Swap "screenshot" for "capture" in the lines of the data starting at the line containing "This screenshot has" and ending at the line containing "at that location.", keeping everything else unchanged. Give back only those lines, with the pictures left out.

Saved entries
-- -- --

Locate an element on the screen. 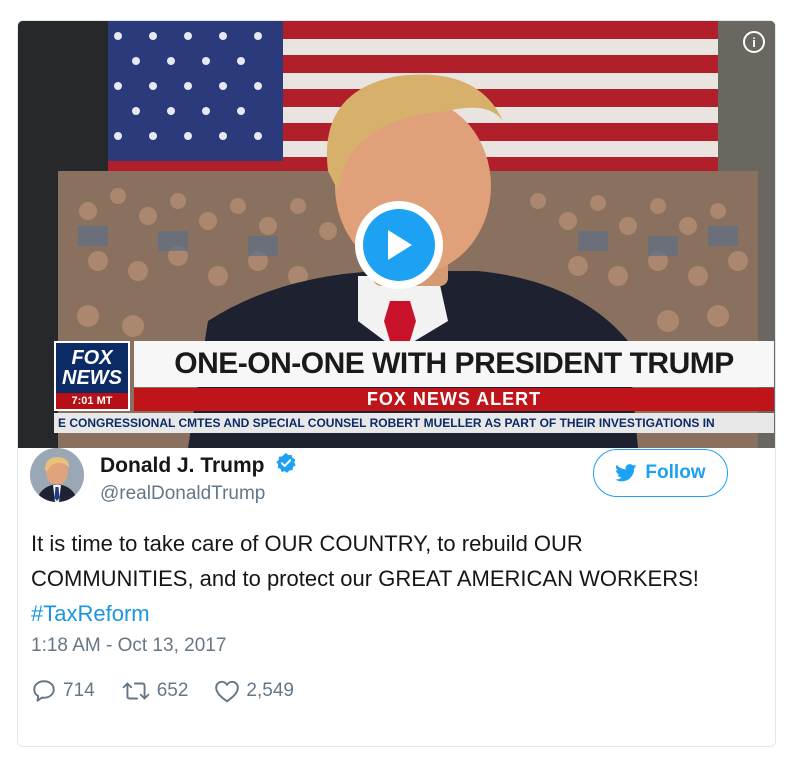  chyron-headline: ONE-ON-ONE WITH PRESIDENT TRUMP is located at coordinates (454, 364).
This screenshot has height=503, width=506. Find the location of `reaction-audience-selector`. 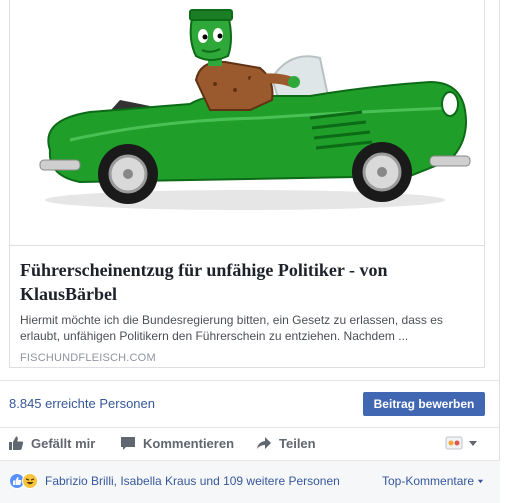

reaction-audience-selector is located at coordinates (462, 443).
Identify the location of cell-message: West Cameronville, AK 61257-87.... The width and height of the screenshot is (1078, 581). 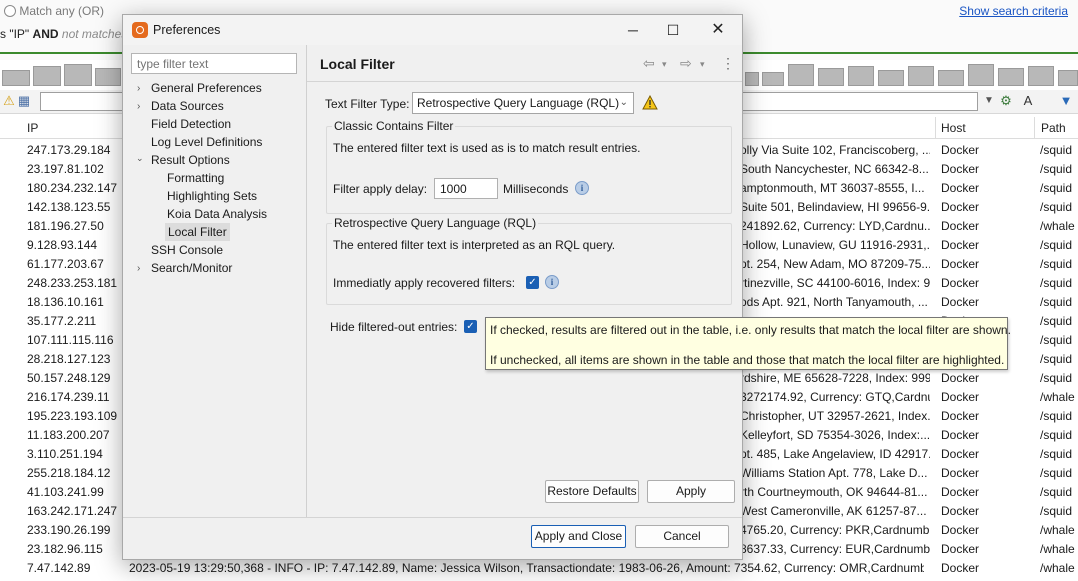
(834, 511).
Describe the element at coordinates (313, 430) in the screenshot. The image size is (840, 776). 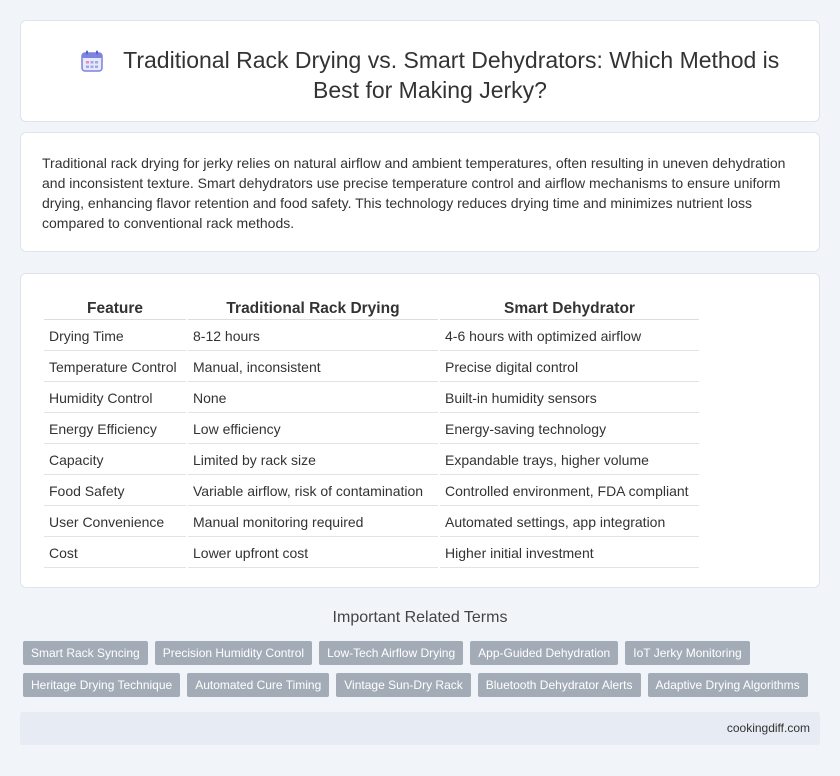
I see `table-cell: Low efficiency` at that location.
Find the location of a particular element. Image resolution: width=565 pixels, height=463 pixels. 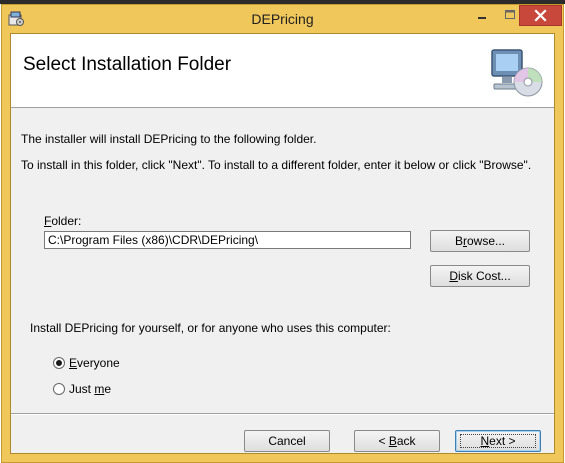

cancel-button: Cancel is located at coordinates (287, 441).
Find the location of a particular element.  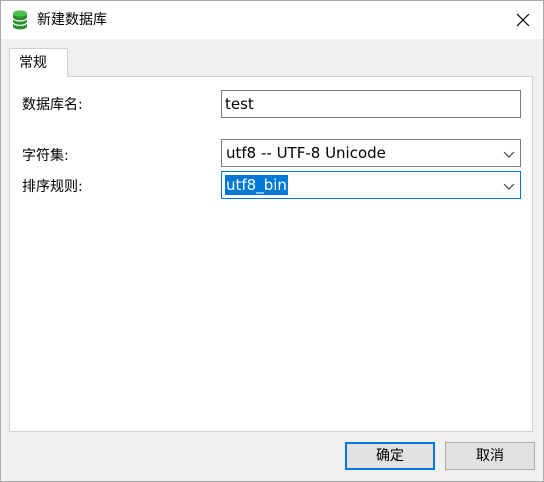

cancel-button: 取消 is located at coordinates (490, 456).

-- -- --

• Your response:
This capture has height=503, width=506. Find the location of `reaction-audience-selector`. 

reaction-audience-selector is located at coordinates (462, 443).
Identify the location of cell-message: West Cameronville, AK 61257-87.... The width and height of the capture is (1078, 581). 
(834, 511).
Describe the element at coordinates (313, 430) in the capture. The image size is (840, 776). 
I see `table-cell: Low efficiency` at that location.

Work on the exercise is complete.